/---

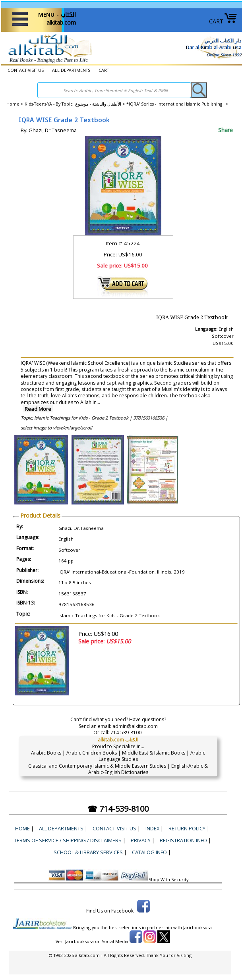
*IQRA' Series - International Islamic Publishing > (177, 104)
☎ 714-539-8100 (118, 809)
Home (13, 104)
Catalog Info (149, 852)
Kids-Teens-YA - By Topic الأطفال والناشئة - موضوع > (76, 104)
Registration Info (183, 840)
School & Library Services (88, 852)
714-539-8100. (126, 732)
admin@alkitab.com (135, 726)
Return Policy (187, 828)
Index (152, 828)
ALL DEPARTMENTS (71, 70)
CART (223, 21)
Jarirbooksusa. (198, 927)
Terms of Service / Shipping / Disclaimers (68, 840)
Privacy (141, 840)
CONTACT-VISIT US (25, 70)
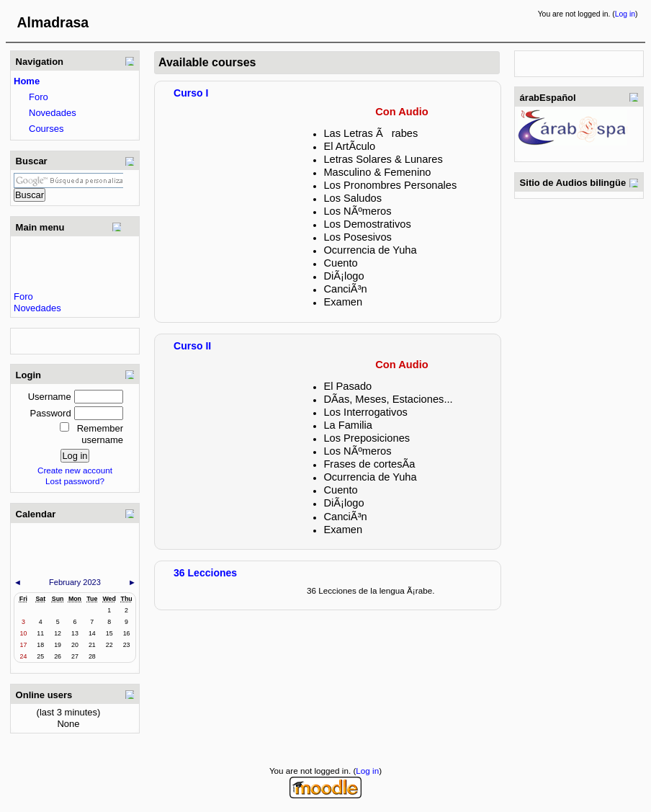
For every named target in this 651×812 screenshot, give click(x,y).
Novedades (53, 112)
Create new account (75, 470)
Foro (38, 97)
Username (50, 396)
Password (50, 413)
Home (27, 81)
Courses (46, 128)
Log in (625, 14)
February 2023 (75, 582)
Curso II (192, 346)
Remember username (100, 434)
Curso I (191, 93)
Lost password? (75, 481)
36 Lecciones (205, 573)
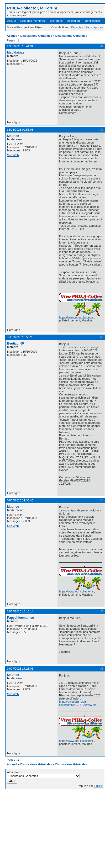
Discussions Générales (36, 36)
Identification (92, 21)
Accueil (11, 21)
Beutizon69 (16, 343)
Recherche (56, 21)
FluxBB (99, 786)
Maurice (13, 136)
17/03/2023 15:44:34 (20, 46)
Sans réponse (94, 27)
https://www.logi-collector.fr (76, 317)
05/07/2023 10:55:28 (20, 337)
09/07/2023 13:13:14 (20, 611)
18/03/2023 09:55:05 (20, 129)
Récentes (77, 27)
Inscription (73, 21)
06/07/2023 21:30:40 (20, 500)
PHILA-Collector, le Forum (32, 8)
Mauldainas (16, 52)
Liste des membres (33, 21)
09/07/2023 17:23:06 (20, 669)
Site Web (13, 155)
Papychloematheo (21, 618)
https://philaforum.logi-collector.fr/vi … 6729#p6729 (77, 703)
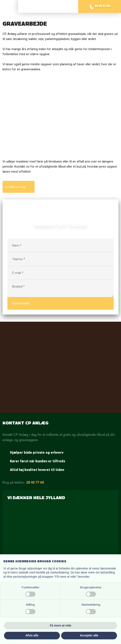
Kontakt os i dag (15, 187)
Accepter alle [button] (89, 635)
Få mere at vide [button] (60, 626)
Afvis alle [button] (32, 635)
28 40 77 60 (35, 482)
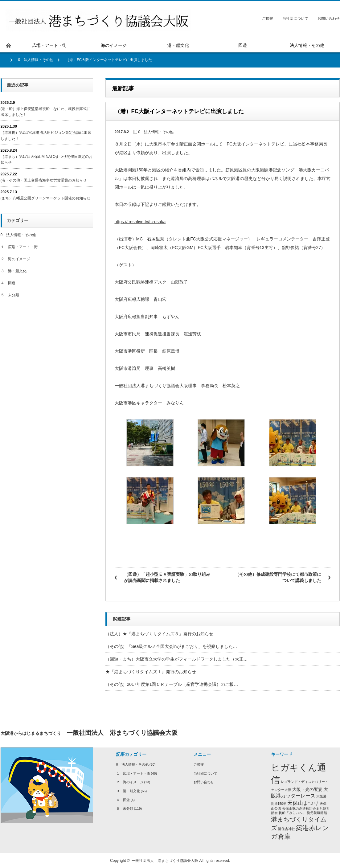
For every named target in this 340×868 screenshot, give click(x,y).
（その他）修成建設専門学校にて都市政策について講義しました (278, 577)
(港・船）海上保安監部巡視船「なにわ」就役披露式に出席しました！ (45, 112)
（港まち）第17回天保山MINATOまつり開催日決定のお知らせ (47, 159)
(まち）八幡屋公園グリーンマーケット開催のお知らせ (45, 198)
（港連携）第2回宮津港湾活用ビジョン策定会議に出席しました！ (46, 135)
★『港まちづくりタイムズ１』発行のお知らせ (151, 672)
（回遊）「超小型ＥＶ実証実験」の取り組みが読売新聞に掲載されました (167, 577)
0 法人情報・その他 (36, 60)
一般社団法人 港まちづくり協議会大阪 (165, 861)
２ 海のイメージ (16, 259)
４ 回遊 (8, 283)
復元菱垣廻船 (317, 813)
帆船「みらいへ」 (292, 813)
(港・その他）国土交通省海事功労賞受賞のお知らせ (44, 180)
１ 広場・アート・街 (19, 247)
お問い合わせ (329, 18)
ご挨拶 (268, 18)
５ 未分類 (10, 295)
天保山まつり (303, 803)
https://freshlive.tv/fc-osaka (140, 221)
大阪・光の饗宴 (307, 789)
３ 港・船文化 (13, 271)
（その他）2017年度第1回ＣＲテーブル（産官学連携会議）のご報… (172, 684)
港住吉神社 (286, 829)
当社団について (295, 18)
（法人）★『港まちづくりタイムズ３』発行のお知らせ (159, 633)
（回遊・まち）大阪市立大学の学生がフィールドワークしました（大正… (177, 659)
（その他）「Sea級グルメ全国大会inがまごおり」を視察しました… (171, 646)
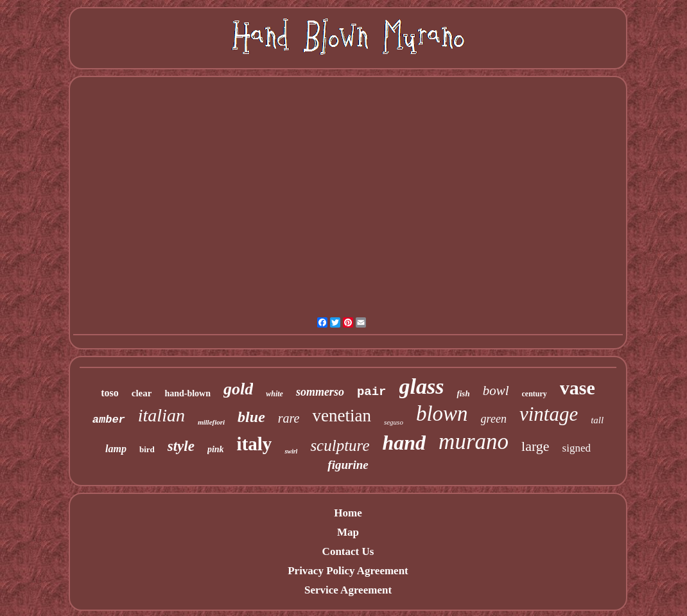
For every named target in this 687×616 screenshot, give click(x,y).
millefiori (211, 422)
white (274, 394)
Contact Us (348, 551)
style (181, 446)
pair (372, 392)
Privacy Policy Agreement (348, 570)
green (494, 419)
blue (251, 417)
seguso (394, 422)
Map (348, 532)
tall (597, 420)
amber (109, 419)
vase (577, 387)
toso (110, 392)
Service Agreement (348, 590)
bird (147, 449)
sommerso (320, 392)
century (534, 394)
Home (347, 513)
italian (161, 415)
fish (463, 393)
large (535, 446)
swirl (291, 451)
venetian (341, 416)
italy (254, 444)
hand (404, 443)
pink (216, 449)
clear (142, 393)
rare (289, 418)
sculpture (340, 445)
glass (422, 386)
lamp (116, 448)
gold (238, 389)
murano (473, 441)
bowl (496, 391)
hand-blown (187, 393)
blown (442, 414)
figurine (347, 464)
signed (577, 448)
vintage (548, 414)
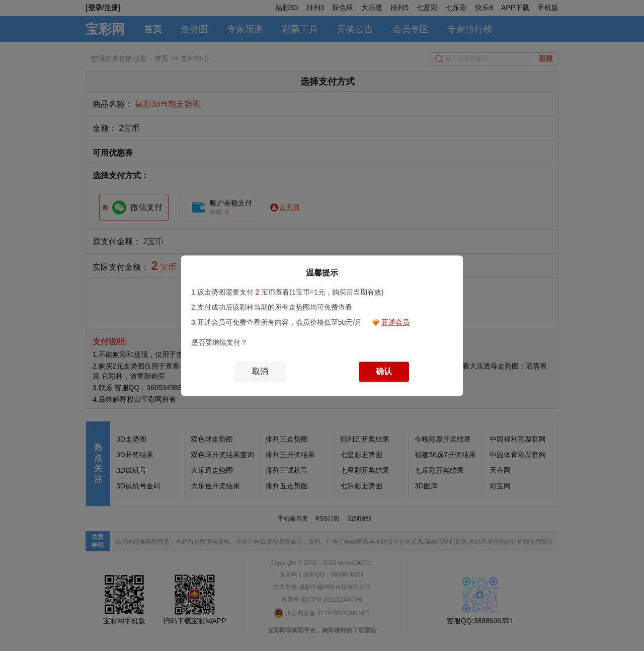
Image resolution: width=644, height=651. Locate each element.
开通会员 (395, 322)
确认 (384, 371)
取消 (260, 371)
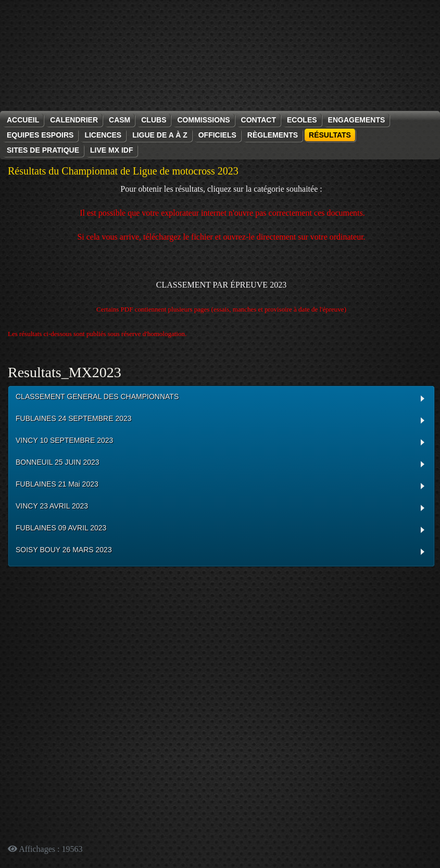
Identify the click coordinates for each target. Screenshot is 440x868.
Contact (258, 120)
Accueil (23, 120)
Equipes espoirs (40, 135)
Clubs (154, 120)
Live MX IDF (111, 150)
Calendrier (74, 120)
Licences (103, 135)
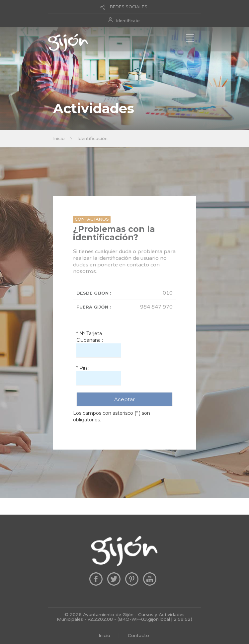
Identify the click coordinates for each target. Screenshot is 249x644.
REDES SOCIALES (128, 7)
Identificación (92, 138)
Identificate (128, 21)
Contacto (138, 635)
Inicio (59, 138)
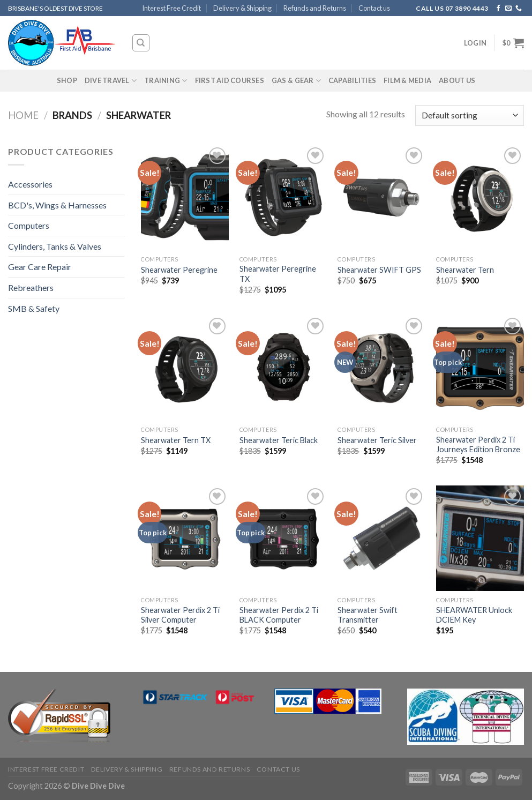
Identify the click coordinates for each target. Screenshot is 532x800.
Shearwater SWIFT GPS (379, 270)
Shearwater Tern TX (176, 440)
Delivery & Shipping (242, 8)
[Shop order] (469, 115)
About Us (457, 80)
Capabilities (352, 80)
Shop (67, 80)
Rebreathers (31, 287)
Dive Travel (110, 80)
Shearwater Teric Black (279, 440)
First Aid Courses (229, 80)
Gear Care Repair (40, 266)
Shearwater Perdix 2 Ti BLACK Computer (279, 615)
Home (23, 115)
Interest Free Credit (171, 8)
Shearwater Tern (465, 270)
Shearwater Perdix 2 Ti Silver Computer (180, 615)
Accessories (30, 184)
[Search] (141, 43)
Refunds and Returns (314, 8)
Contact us (374, 8)
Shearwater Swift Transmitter (368, 615)
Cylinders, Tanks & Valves (55, 246)
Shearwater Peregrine (179, 270)
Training (166, 80)
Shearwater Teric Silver (377, 440)
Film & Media (407, 80)
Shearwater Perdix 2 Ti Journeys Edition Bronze (478, 445)
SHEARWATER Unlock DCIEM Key (474, 615)
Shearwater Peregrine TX (278, 274)
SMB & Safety (34, 308)
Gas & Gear (296, 80)
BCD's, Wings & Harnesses (57, 205)
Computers (28, 225)
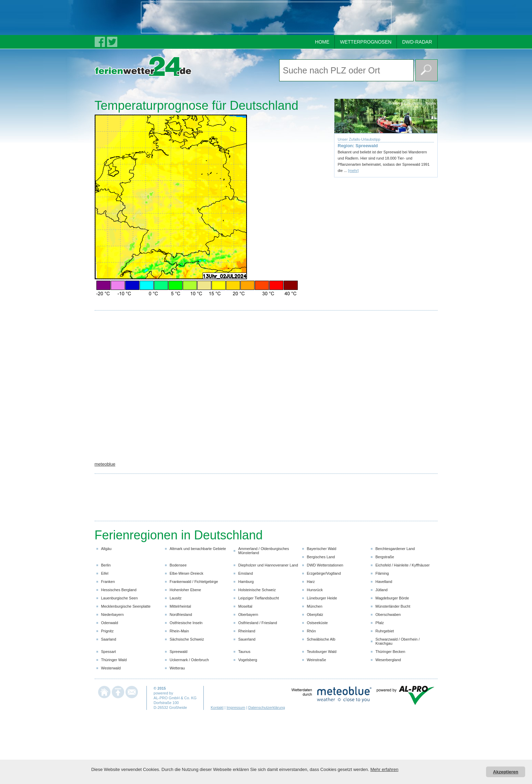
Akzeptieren (506, 772)
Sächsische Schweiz (187, 639)
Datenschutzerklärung (267, 707)
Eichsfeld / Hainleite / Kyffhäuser (403, 565)
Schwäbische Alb (321, 639)
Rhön (311, 631)
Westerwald (111, 668)
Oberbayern (248, 615)
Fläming (382, 573)
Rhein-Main (179, 631)
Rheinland (247, 631)
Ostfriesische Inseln (186, 623)
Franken (108, 582)
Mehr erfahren (385, 769)
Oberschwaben (388, 615)
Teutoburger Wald (322, 652)
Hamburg (246, 582)
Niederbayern (113, 615)
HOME (322, 42)
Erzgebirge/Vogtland (324, 573)
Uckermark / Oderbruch (189, 660)
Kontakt (217, 707)
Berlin (106, 565)
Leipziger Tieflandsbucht (259, 598)
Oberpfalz (315, 615)
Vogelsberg (248, 660)
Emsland (246, 573)
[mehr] (353, 171)
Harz (311, 582)
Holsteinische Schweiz (257, 590)
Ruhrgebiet (385, 631)
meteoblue (105, 464)
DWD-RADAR (417, 42)
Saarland (109, 639)
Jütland (381, 590)
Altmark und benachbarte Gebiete (198, 549)
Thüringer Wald (114, 660)
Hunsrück (315, 590)
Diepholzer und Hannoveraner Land (268, 565)
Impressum (236, 707)
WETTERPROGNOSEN (366, 42)
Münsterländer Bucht (393, 606)
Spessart (108, 652)
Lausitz (176, 598)
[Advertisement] (266, 17)
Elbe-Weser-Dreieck (187, 573)
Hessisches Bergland (119, 590)
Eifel (105, 573)
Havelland (384, 582)
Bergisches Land (321, 557)
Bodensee (178, 565)
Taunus (244, 652)
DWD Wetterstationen (325, 565)
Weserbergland (388, 660)
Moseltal (245, 606)
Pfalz (380, 623)
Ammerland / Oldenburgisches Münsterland (264, 551)
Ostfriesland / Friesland (258, 623)
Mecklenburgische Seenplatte (126, 606)
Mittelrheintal (180, 606)
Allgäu (106, 549)
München (315, 606)
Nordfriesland (181, 615)
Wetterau (177, 668)
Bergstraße (385, 557)
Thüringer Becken (390, 652)
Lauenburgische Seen (119, 598)
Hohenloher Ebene (186, 590)
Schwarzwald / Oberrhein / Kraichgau (398, 641)
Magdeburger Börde (392, 598)
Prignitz (107, 631)
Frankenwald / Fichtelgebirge (194, 582)
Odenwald (110, 623)
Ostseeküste (317, 623)
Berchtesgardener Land (395, 549)
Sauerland (247, 639)
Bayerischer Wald (322, 549)
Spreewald (179, 652)
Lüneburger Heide (322, 598)
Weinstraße (317, 660)
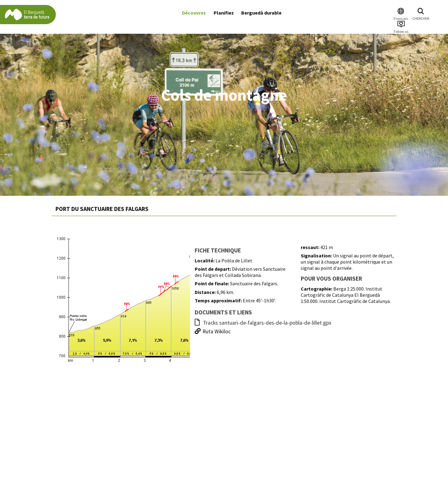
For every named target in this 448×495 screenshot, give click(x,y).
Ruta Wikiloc (213, 331)
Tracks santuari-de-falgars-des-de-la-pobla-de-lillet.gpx (263, 323)
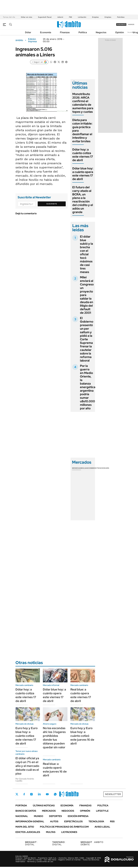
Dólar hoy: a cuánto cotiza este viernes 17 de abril (82, 155)
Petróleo (121, 17)
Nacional (22, 816)
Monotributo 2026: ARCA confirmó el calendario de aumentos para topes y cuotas (83, 103)
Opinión (119, 32)
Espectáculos (73, 821)
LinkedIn (39, 794)
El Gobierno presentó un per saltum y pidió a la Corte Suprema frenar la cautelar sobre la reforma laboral (87, 339)
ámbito (19, 40)
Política (82, 32)
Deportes (56, 816)
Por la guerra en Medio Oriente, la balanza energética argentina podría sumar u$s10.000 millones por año (88, 387)
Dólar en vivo (26, 17)
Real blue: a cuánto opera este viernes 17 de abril (80, 695)
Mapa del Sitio (25, 827)
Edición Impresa (78, 816)
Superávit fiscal (45, 17)
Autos (54, 821)
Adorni (60, 17)
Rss (112, 821)
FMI (70, 17)
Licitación (82, 17)
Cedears (105, 468)
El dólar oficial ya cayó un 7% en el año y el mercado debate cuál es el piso (27, 766)
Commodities (94, 468)
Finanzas (65, 32)
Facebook (24, 794)
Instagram (31, 794)
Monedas (76, 468)
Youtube (47, 794)
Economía (45, 32)
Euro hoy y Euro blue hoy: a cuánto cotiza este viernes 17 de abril (27, 736)
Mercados (49, 811)
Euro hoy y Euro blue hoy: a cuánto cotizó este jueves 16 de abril (82, 736)
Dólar (28, 32)
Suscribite (51, 204)
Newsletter (131, 32)
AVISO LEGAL (102, 827)
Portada (21, 805)
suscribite (121, 24)
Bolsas (84, 468)
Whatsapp (55, 794)
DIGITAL (31, 843)
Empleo (95, 17)
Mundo (38, 816)
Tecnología (96, 821)
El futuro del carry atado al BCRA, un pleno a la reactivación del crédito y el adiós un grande (82, 199)
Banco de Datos (26, 811)
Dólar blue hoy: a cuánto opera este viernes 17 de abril (83, 174)
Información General (30, 821)
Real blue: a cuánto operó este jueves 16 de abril (55, 770)
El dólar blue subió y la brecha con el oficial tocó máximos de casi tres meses (87, 254)
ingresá (131, 24)
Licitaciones (69, 832)
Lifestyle (102, 811)
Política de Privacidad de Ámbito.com (64, 827)
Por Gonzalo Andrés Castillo (25, 780)
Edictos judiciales (28, 832)
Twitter (17, 794)
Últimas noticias (44, 805)
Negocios (101, 32)
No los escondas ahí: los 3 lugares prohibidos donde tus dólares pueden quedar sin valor (54, 738)
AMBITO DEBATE (92, 843)
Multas (51, 832)
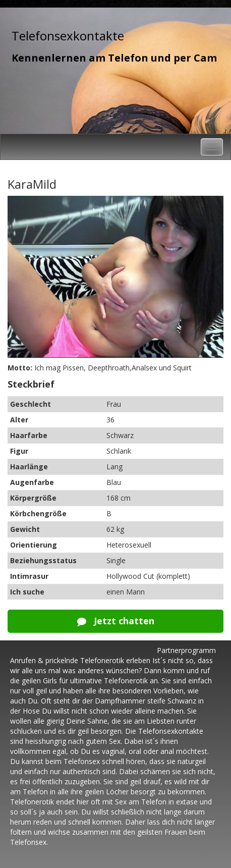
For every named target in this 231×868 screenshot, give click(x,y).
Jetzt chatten (116, 621)
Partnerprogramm (186, 650)
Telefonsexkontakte (68, 35)
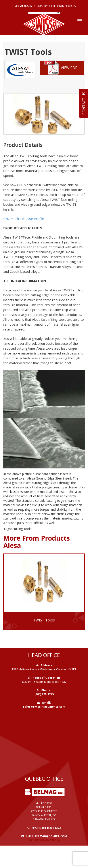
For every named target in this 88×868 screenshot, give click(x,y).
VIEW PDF (60, 68)
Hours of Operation (46, 678)
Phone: (46, 690)
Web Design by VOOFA (44, 840)
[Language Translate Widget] (44, 13)
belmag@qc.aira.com (51, 836)
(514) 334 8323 (51, 828)
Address (46, 665)
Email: (46, 703)
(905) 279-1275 (44, 694)
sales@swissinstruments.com (44, 707)
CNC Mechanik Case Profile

\---

• [Brief]: Reproduce the listing between the lines holding "Thüringer Wald (114, 660)" and "santuari-de-falgars-des-de-la-pobla-de-lillet.gpx (263, 323)", inclusive, with the requests included and the pictures left out. Multiply each coordinate in the answers by 1.3 and round to the nearest whole number, rounding halves up.

• [Full answer]:
Thüringer Wald (148, 858)
Hunsrück (410, 767)
Diepholzer und Hannoveraner Land (348, 735)
Impressum (307, 919)
WETTERPROGNOSEN (476, 55)
Münsterländer Bucht (511, 788)
Spessart (140, 848)
Lausitz (229, 777)
[Advertisement] (346, 22)
Elbe-Weser-Dreieck (243, 745)
Hessisches Bergland (155, 767)
Eifel (137, 745)
Havelland (499, 757)
Bergisches Land (417, 724)
Bodensee (231, 735)
Taunus (317, 848)
DWD Wetterstationen (423, 735)
Weserbergland (504, 858)
Moseltal (319, 788)
Pfalz (494, 810)
Ammerland / Oldenburgisches Münsterland (343, 716)
Ostfriesland / Friesland (335, 810)
Mecklenburgische Seenplatte (164, 788)
Mittelrheintal (234, 788)
Allgäu (138, 714)
München (410, 788)
Nordfriesland (235, 800)
Wetterau (230, 868)
Bergstraße (501, 724)
Thüringer Becken (507, 848)
Lauenburgische Seen (155, 777)
Hohenloher Ebene (242, 767)
Schwarzwald / Oberrhein / Kraichgau (517, 833)
Magdeburger Börde (510, 777)
Prignitz (139, 820)
Frankenwald / Fichtelgebirge (252, 757)
Odenwald (143, 810)
Ostseeküste (412, 810)
Berchtesgardener Land (514, 714)
Sauerland (321, 831)
Bayerischer Wald (419, 714)
Spreewald (233, 848)
Lüneburger Heide (419, 777)
Weinstraße (412, 858)
For every named target in this 448×495 screenshot, give click(x,y).
Ruta Wikiloc (277, 430)
Tracks santuari-de-falgars-des-de-la-pobla-de-lillet.gpx (342, 420)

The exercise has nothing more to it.